I am curious HOW people manage to get such good shots with their Macro lenses.
With a Macro lens you get pretty close (duh!) so Depth of field is very limited and
to get more DOF you have to stop down the apperture - and either slow the shutter and/or
push up the ISO
Now them there butterflies don't hang around once you start pointing lenses at them - but some
insects and all flowers tend to stay still (wind permitting) So - it seems - a tripod is required
More cumbersome and time consuming operations.
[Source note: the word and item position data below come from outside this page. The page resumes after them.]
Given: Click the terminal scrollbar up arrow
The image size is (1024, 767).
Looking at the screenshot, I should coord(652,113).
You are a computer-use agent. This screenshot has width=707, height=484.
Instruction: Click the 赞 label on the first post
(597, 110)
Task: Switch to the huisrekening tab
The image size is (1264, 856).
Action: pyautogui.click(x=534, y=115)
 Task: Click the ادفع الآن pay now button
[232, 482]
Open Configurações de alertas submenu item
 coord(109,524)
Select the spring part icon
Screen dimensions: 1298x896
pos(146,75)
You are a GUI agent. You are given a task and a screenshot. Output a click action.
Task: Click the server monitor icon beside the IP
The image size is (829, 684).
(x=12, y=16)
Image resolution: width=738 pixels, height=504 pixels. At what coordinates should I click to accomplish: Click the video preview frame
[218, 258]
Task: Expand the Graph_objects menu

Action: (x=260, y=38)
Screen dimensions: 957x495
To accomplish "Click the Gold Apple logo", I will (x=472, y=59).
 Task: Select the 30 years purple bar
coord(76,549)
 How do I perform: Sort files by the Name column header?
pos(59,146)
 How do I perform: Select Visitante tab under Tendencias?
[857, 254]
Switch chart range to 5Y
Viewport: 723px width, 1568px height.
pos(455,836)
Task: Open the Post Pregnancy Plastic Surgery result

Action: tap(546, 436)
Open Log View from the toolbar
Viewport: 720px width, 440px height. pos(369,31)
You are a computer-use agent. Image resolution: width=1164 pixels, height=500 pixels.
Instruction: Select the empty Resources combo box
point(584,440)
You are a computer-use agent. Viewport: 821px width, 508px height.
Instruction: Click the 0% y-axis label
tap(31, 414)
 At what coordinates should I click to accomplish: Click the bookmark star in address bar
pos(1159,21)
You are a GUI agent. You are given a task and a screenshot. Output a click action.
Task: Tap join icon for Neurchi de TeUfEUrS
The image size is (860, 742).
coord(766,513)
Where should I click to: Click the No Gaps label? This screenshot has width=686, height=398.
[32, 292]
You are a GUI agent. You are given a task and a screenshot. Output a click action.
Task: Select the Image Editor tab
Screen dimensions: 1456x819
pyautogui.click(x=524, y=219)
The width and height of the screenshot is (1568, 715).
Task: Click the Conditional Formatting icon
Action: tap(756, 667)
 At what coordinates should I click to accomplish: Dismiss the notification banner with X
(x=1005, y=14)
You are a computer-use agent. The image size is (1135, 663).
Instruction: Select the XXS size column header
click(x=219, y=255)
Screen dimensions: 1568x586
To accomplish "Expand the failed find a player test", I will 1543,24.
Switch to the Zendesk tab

I have found my lovely sharp Macro lens produces way fewer 'good shots' than my 28 - 200
Tamron - OK - so the Tamron, sharp as it is, is not as tack sharp as the Tokina 100 - but
with all the above - I find it is so much trouble for so little return.
I did some side by side tests - in the garden on a nice sheltered stationary plant
28 - 200 won hands down! - OK - so I could get in closer withthe Macro - but, of course, most of the shot
was out of focus and only a small bit in focus - as I said - I would need at least F22 and either slow shutter or high ISO
But the Tamron returned a cleaner sharper image - hand held - if I want to go in as close as the Tokina then a crop
reveals a sharper image - true it will be a lower resolution - but these days there is plenty of spare in that department.
Maybe a macro lens is not for me....?
Geoff Chandler. UK/England/Surrey
NIKON D90 / D80. Nikon 16 - 85 VR, Tamron 28-200,
Sigma 70-300APO, Tokina 100 AT-X Pro D.